前出のベテラン観測筋によると、潜在成長率に対する供給側の影響という角度から見ると、日本は全要素生産性の面で、資源配置と革新という生産性向上の可能な分野で、いずれも厳しい問題に直面している。
国際取引所連合(WFE)の統計によると、2016年の世界の株式市場で時価総額トップ10の企業のうち、多くはIT企業で、米国からはアップルやグーグル、マイクロソフト、アマゾン、フェイスブックなどの大型IT企業がいずれもランクインし、中国からも2社(テンセントとアリババ)がランクインしたが、日本の企業は1社もなかった。状況は10年前とは異なる。当時のトップ10企業はエネルギー企業や銀行が中心で、日本の製造業の代表であるトヨタもランクインしていた。
1990年代後期には、日本でも大型IT企業が少なからず出現した。スマートフォンは最初は日本が開発したもので、写真も撮れ、Emailも使えるなど、多くの機能を備えていた。だが日本のIT企業は、国内の消費者の需要を満たし、サービスを提供することに研究開発の重点を置き、国際市場の需要と潮流を無視した。その結果、コストは高止まりし、国際競争力が足りず、世界的な影響力を持つIT企業を産出することができなかった。

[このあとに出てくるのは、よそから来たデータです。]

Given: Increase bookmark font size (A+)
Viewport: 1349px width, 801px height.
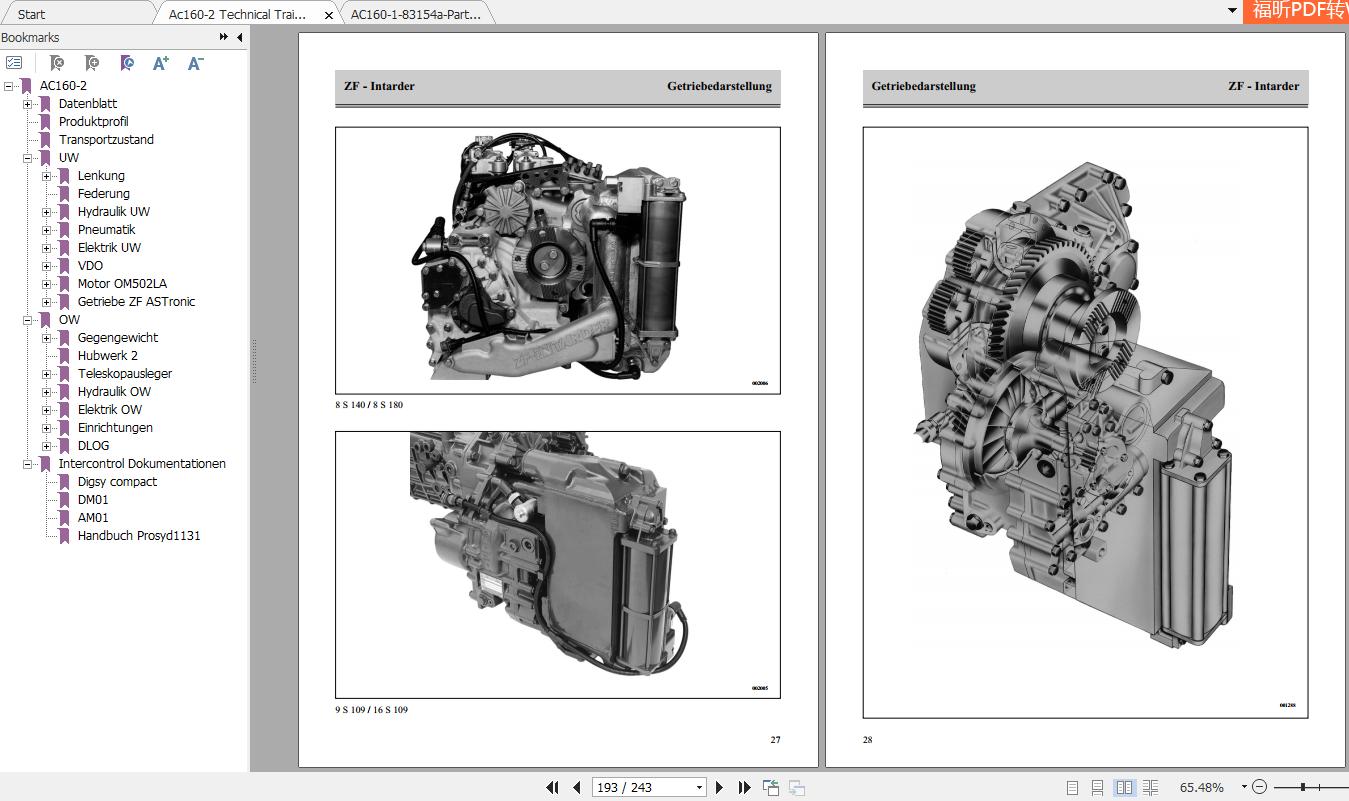Looking at the screenshot, I should click(x=160, y=63).
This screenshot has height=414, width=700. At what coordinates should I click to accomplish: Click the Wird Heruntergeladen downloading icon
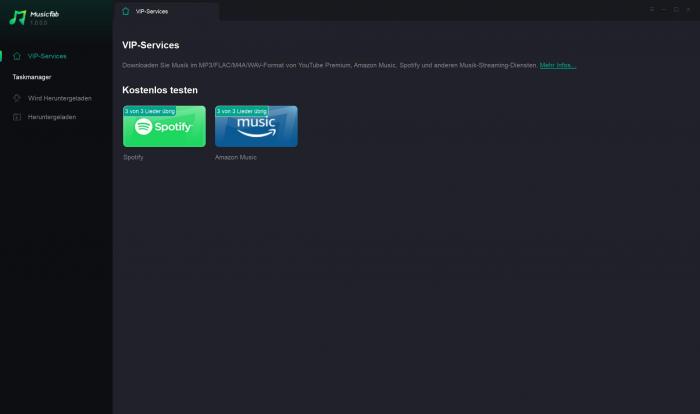17,98
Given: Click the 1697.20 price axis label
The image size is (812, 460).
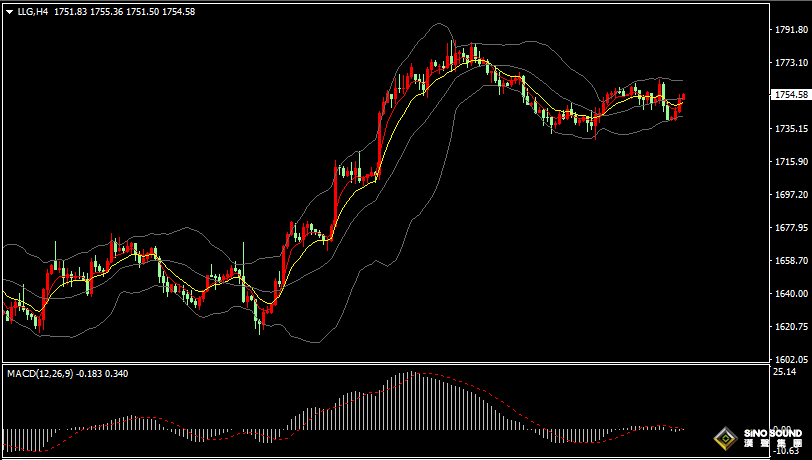Looking at the screenshot, I should click(790, 195).
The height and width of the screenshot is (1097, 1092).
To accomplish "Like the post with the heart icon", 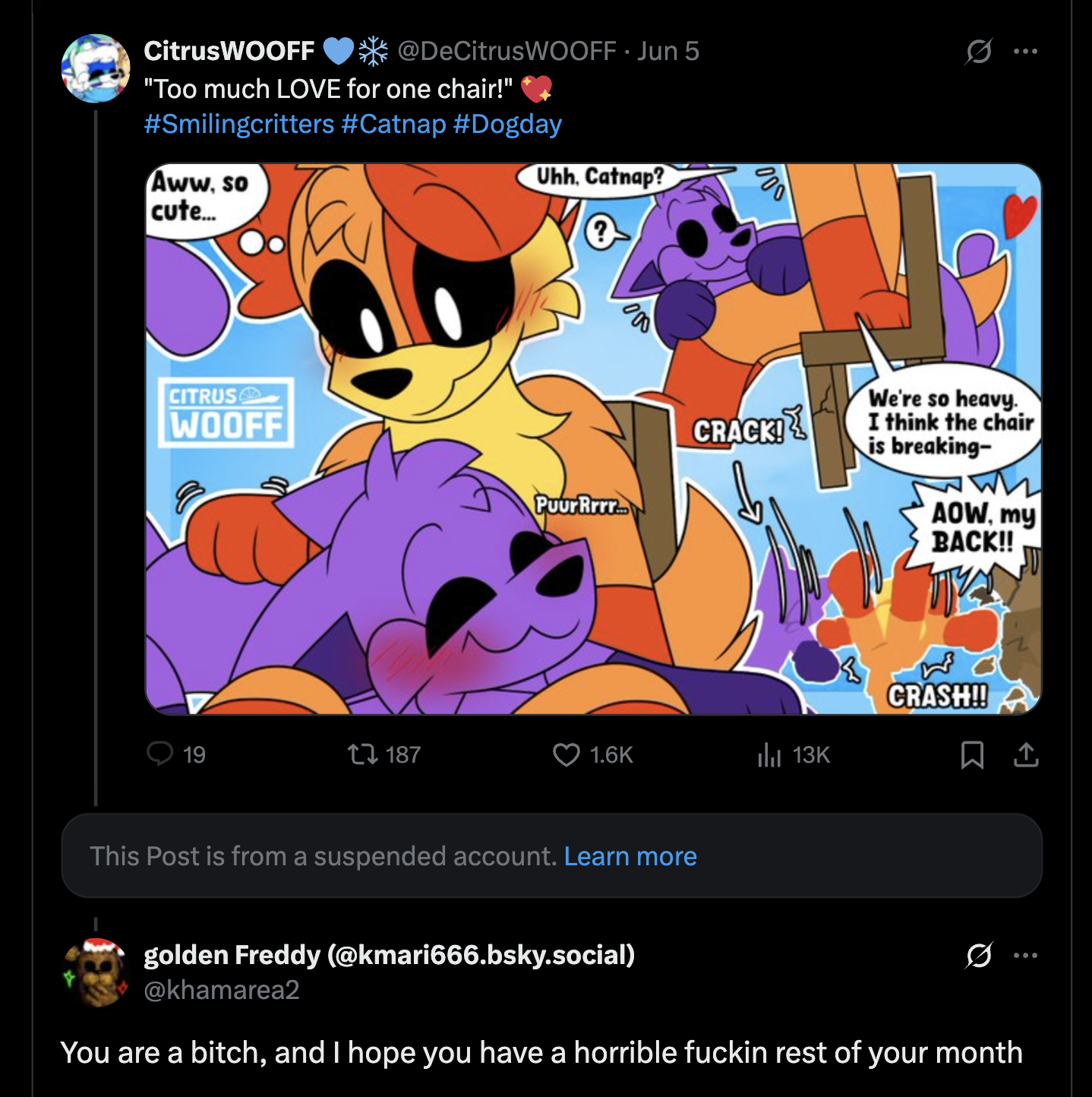I will pyautogui.click(x=567, y=754).
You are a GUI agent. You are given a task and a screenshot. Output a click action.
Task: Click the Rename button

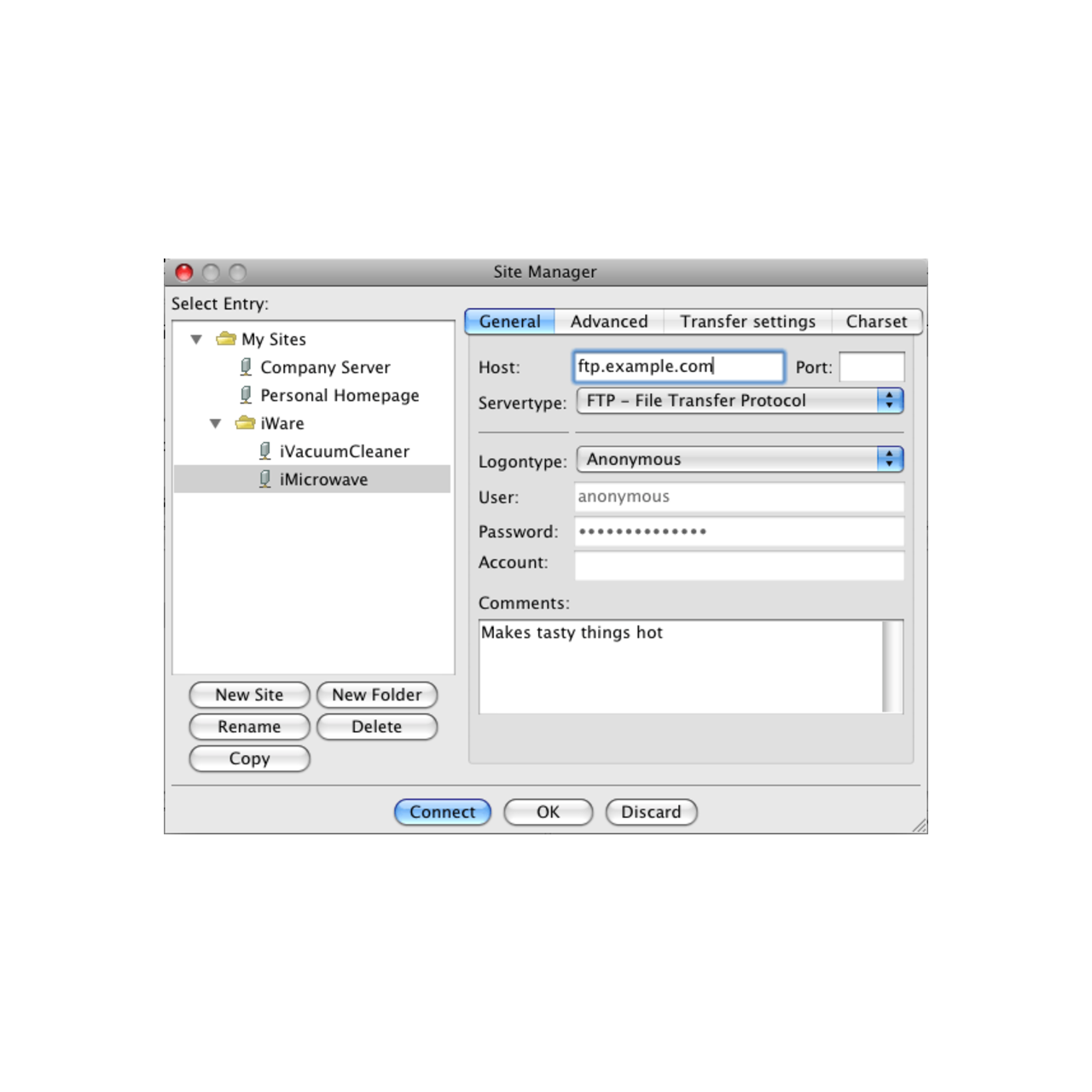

長谷川克之氏によると、現在世界でトップクラスの時価にある企業の多くはいずれもここ2、30年で発展してきたもので、新たな経営モデルを持ち、新たなサービスを提供している。この意味では、日本にはまだ、絶えず革新を続け、経済に活力をもたらす企業を育てる土壤がない。
取材に応じた観測筋によると、日本は、良好な革新条件を備え、革新への投入も少なくないが、産出は芳しくなく、革新效率が低い。2016年のグローバル・イノベーション・インデックスでは、日本は、投入部門(制度、人的資本・研究、インフラ施設、市場洗練度、ビジネス洗練度)では9位だったが、産出部門(知識・技術の産出、創造的産出)は24位で、革新效率は各国・地域のうち65位だった。これと比べると、中国は投入部門では29位、産出部門では15位、革新效率は7位(韓国は24位、米国は25位)だった。
革新效率のもたらす結果として、2015年の世界の論文発表数のトップ20の国・地域のうち、中国は、米国に次いで世界2位につけ、日本は5位だった。2000年の日本企業の特許出願件数は中国を大きくリードしていたが、2016年になると、世界の特許出願件数トップ10の企業のうち、中国は3社がランクインし、中興通訊(ZTE)と華為(ファーウェイ)が1位と2位、京東方(BOE)が8位で、出願数は合計9488件にのぼり、そのうち中興は4123件を出願している。日本は一方、三菱電機とソニーの2社がそれぞれ4位と10位にランクインし、出願数は合計3718件だった。
彼らの見るところ、日本の革新效率が低いのは、マクロな要素だけが原因ではない。日本は多くの分野で技術を持っているが、ビジネスモデルの革新がうまくいかず、技術的な優位性が発揮できていない。シャープや東芝の最近の問題も、経営がまずかったのであり、技術が足りなかったわけではない。仮にこれらの企業が倒産したら、他社はそのエンジニアは欲しがるかもしれないが、経営者を欲しがることはないだろう。
長谷川克之氏によると、日本にとっては、規則や制度を緩和し、労働市場の流動性を高め、革新が順調に発展できる経済や教育の社会体制を構築することが、喫緊の課題となる。